Satisfaction

Manchmal passiert es ganz ohne großes Trara & Paukenschlag. Ohne große Arbeit & Aufwendung, manchmal ist sie ganz plötzlich und einfach da- die Zufriedenheit. Still & leise schleicht sie sich ein & dann sitzt man da & denkt sich ‚Es ist gut so wie es ist!‘ Ich bin glücklich, sehr sogar. Ich bin zufrieden mit den Dingen wie sie laufen & kann ganz gut über die kleinen ärgerlichen Momente im Alltag & bei der Arbeit hinweg lächeln. Mir macht das Leben gerade unfassbar Spaß & inspiriert mich für so einiges.

Ich freue mich unfassbar auf den Sommer, die Urlaube die geplant sind & auch die Momente die gerade stattfinden. Das wundervolle Frühlingswetter, die tollen Menschen um mich herum & die kleinen feinen Zuckerstückchen die der Tag so mit sich bringt. Und dann sitzt man da, mit seinen Freunden & einem Pre Birthday Kid Freitag Abend beim Lieblingsitaliener, trinkt seinen Aperol Spritz & lacht bis die Bauchmuskeln schmerzen.
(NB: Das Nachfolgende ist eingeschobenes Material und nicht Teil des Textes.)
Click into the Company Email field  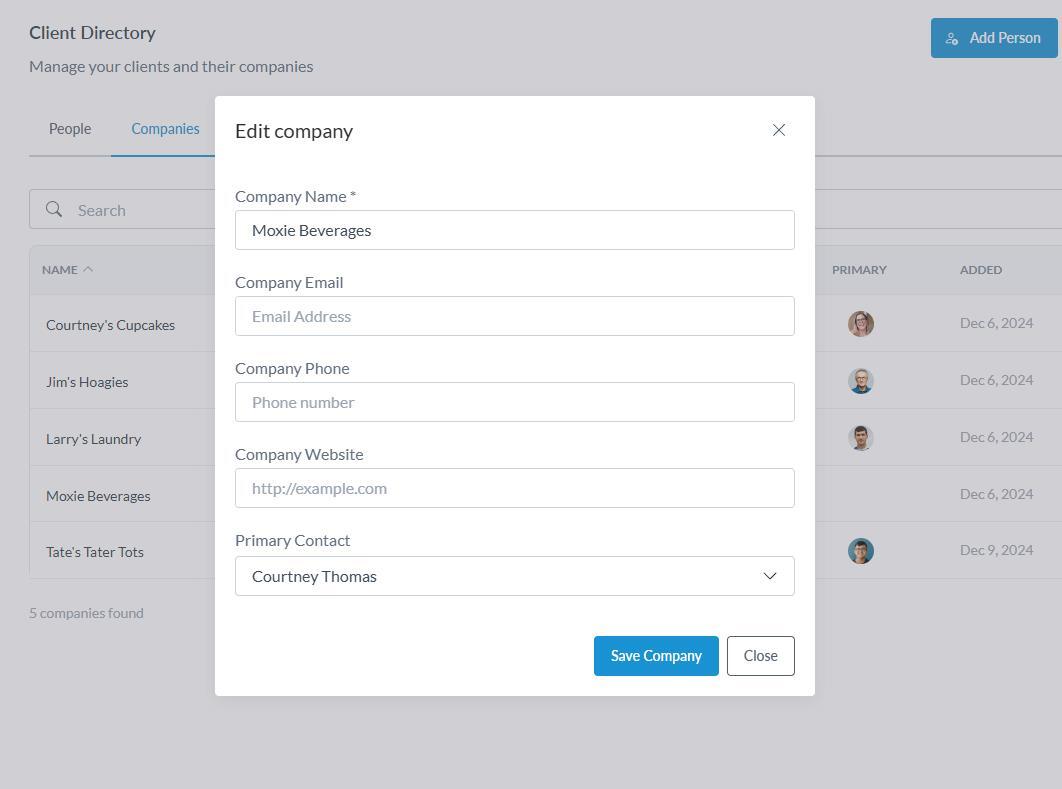click(514, 316)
Aber man merkt schnell, die eine Freundin am Tisch hat so gar nichts von dieser Zufriedenheit. Sie analysiert den ganzen Abend das komplette Restaurant & gibt spitze, gemeine Kommentare zu einzelnen Personen ab.
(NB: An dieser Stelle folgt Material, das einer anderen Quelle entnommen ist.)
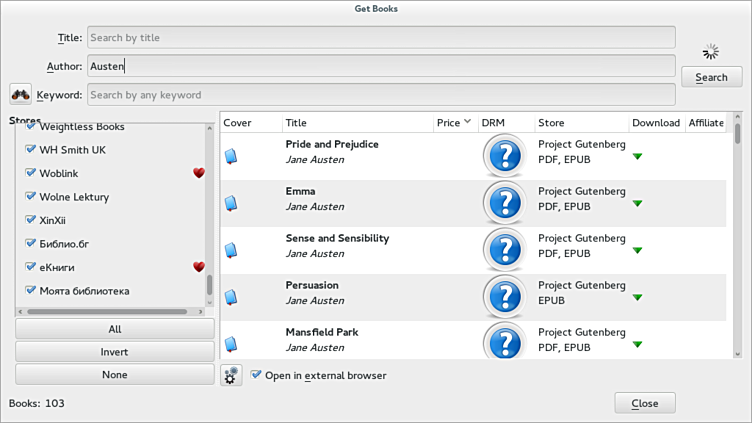The width and height of the screenshot is (752, 423).
Task: Click the Mansfield Park book cover icon
Action: pos(231,344)
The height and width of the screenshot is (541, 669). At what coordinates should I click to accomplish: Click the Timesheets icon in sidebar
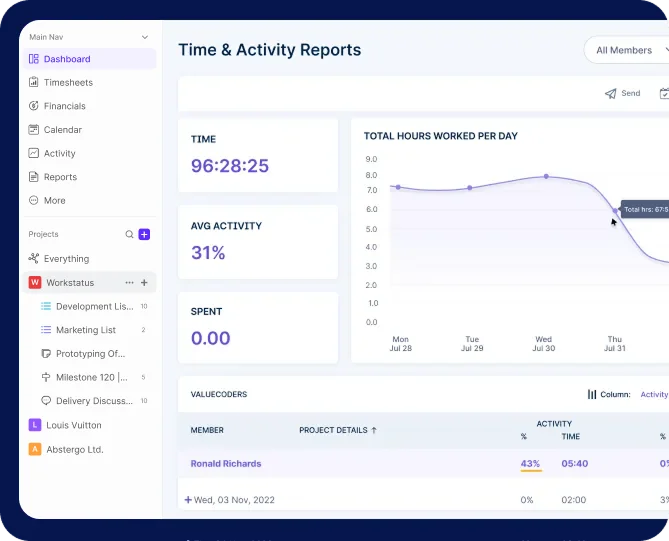34,83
Die etwas fülligere Dame am Nebentisch ist ’super zuviel‘ ihrer Meinung nach, da sie sich schön & bunt angezogen hat und Make Up liebt. Die Männergruppe hinter uns ist ‚total seltsam‘, da sie anscheinend immer zusammen auf die Toilette verschwinden. Und diese Kommentare kommen immer aus dem Nichts, ohne Zusammenhang. Der Rest am Tisch schaut sich verwirrt an, denn wir haben davon überhaupt nichts wahrgenommen. Wir sind mit unseren Gesprächen & uns beschäftigt, achten auf niemanden (außer den Kellner, der uns super freundlich die Getränke nachfüllt).

An diesem Abend fühle ich mich unwohl. Alles wird genau beobachtet, alles kommentiert & zu 99% negativ. Warum genau nimmt man das Leben so schwer? Warum beschäftigt man sich mehr mit anderen als mit sich selbst. Ich würde sie gerne schütteln & sie fragen was das soll. In den Momenten selbst bin ich aber sprachlos & erstaunt, wie man so verbittert in jungen Jahren schon sein kann. Ich fühle mich zurückversetzt in die anstrengende Teenie Zeit, in der man seine eigene Selbstunsicherheit damit überspielt hat, andere schlecht zu machen. Und im Endeffekt bringt das ganze Kino gar nichts außer Falten.

Ich liege danach im Bett & bin wieder glücklich. Darüber das ich das Leben positiv sehe, selbst wenn mal schlechte Zeiten anstehen. Ich bin froh über die glücklichen Menschen in meinem Umfeld. Und bin froh, mich nicht über etwas stellen zu müssen, um mich besser zu fühlen. Ich nehme mir wieder vor, mehr Komplimente zu verteilen & rede mir ein so ein wenig gegen die schlechten & bösen Energien des Abends ankämpfen zu können.

Liebt doch einfach Euch & das Leben.